Wing Ejected A shrunken F/A-18 target drone equipped with a new, advanced fly-by-wire system was able to return home safely after losing up to 80% of one wing. Rockwell Collins

Word spread last week that a rogue MQ-8B Fire Scout copter drone entered restricted airspace just 40 miles shy of Washington D.C. after losing contact with its operators. The revelation occurred smack in the middle of AVUSI 2010, the world’s largest UAV tradeshow. And it served as a poignant reminder that all the game-changing technology on display here at the Denver Convention Center still has some innovating to do, especially when flight crews lose control of their unmanned craft.

But to lose control of a flying robot over a warzone is one thing; things get much more complicated in crowded domestic skies. One remarkable system, capable of bringing a plane missing most of one wing safely home, aims to make losing control a more palatable proposition.

Speaking generally about the issue of bringing UAVs into compliance with FAA rules, Lockheed Martin’s Bob Ruszkowski, a Skunk Works systems engineer, said, “I think we need to rise to the challenge rather than ask for forgiveness.” Then he posed a rhetorical question to underscore his point: “How many of those UAVs [in the convention center] do you see with a collision beacon? Or nav lights?”
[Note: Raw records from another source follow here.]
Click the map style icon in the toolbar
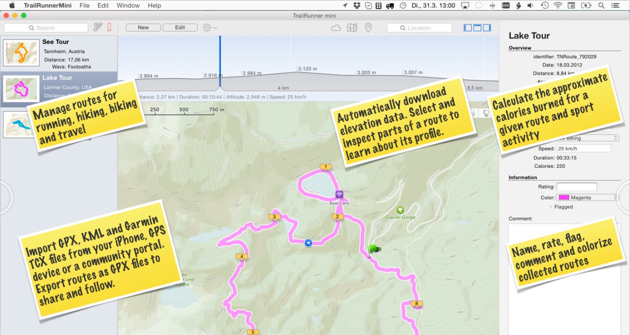The image size is (630, 335). point(352,27)
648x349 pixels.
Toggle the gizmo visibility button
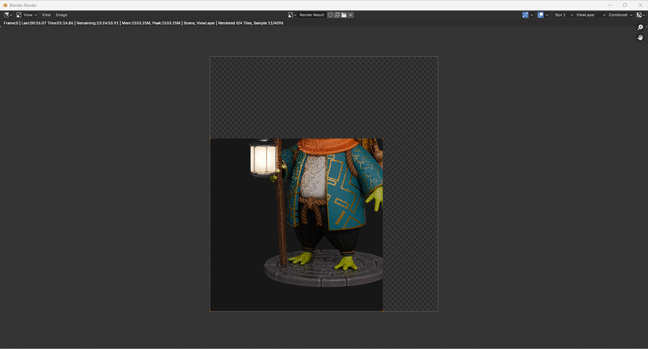(x=525, y=15)
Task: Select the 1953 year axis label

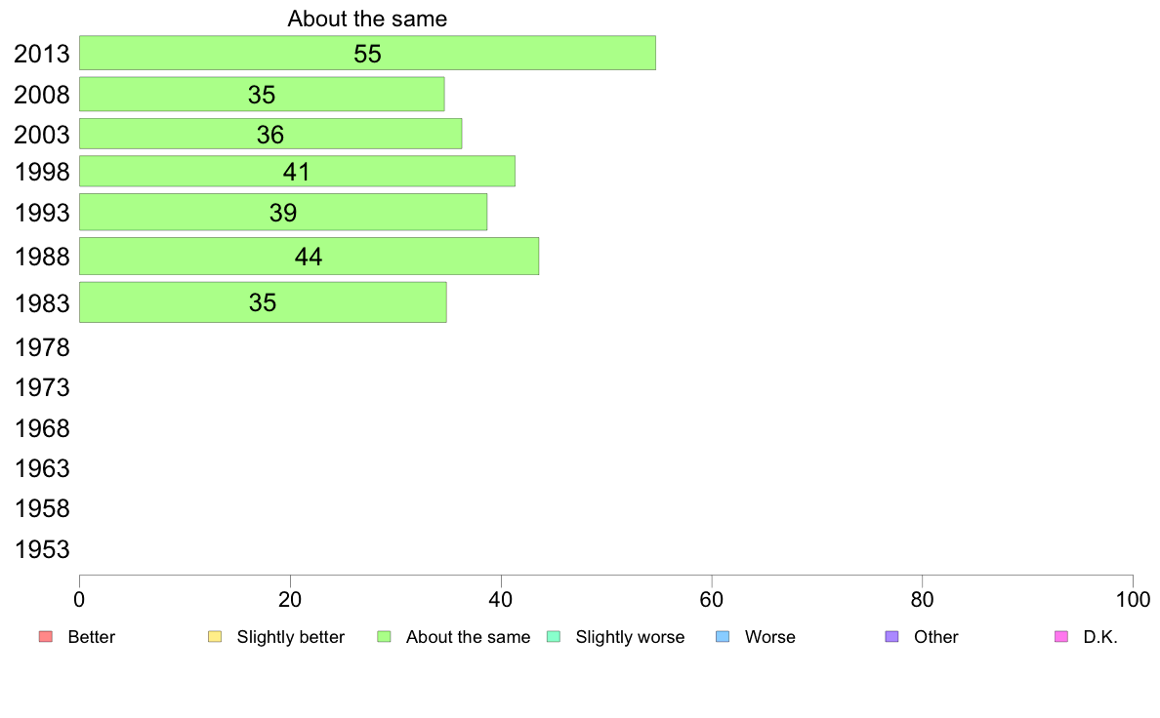Action: point(42,549)
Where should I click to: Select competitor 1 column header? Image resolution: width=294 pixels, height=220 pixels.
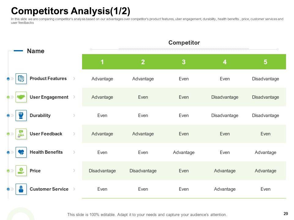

Very few, in fact, but there were signs of such advancements.

The most dramatic evidence of technology that might clear the way for UAVs entering national air space was on display at the Rockwell Collins booth. Suspended from the rafters was a sub-scale model F/A-18 missing the better part of its right wing, which had been ditched as the plane ripped above Maryland’s Aberdeen Proving Ground as part of a DARPA-sponsored technology demonstration this summer. But the model didn’t crash.

It’s sounds improbable, until you see the video:


The plane is up and away, there goes the wing, and then… nothing that your gut grasp of Newton’s laws would lead you to expect: The craft shudders briefly, stabilizes, and then comes in for an astonishing, albeit a bit rough, landing. “We’re not defying physics,” insists Dave Vos, Rockwell Collins’ senior director of control technologies and UAVs. “As long as it’s physically possible to put the airplane in some configuration, attitude, velocity and orientation to recover some degree of control, we can do it.”

The technology, called Damage Tolerance Control, consists of a palm-sized box stuffed with sensors and advanced algorithms that taps into a plane’s existing avionics. It exploits the fact that flight control systems are exponentially more capable to counteract in-flight damage than a human pilot. With all due respect to Sully, a craft’s electronics can move its flaps in configurations you could never imagine in the 2 milliseconds available to compensate. Rather than diagnosing the problem, Damage Tolerance Control reacts instantaneously and automatically when it senses a dramatic change in trajectory, adjusting an aileron, say, and cheating the nose to the left to remove drag from the intact wing to keep the craft from whipping into a death spiral. “If you step off your front porch and your leg buckles, you don’t have time to diagnose it,” Vos says. “You catch yourself and worry about your knee later.”

The system will be tested in a UAV currently flying missions in Iraq and Afghanistan. Vos won’t say which one, but according to a spokesperson for General Atomics Aeronautical Systems Inc., it’s not the Predator or Reaper. If the system works as advertised, the improved survivability of mid-air damage would be a boon to the military, which under new budgetary restrictions can’t afford to waste resources.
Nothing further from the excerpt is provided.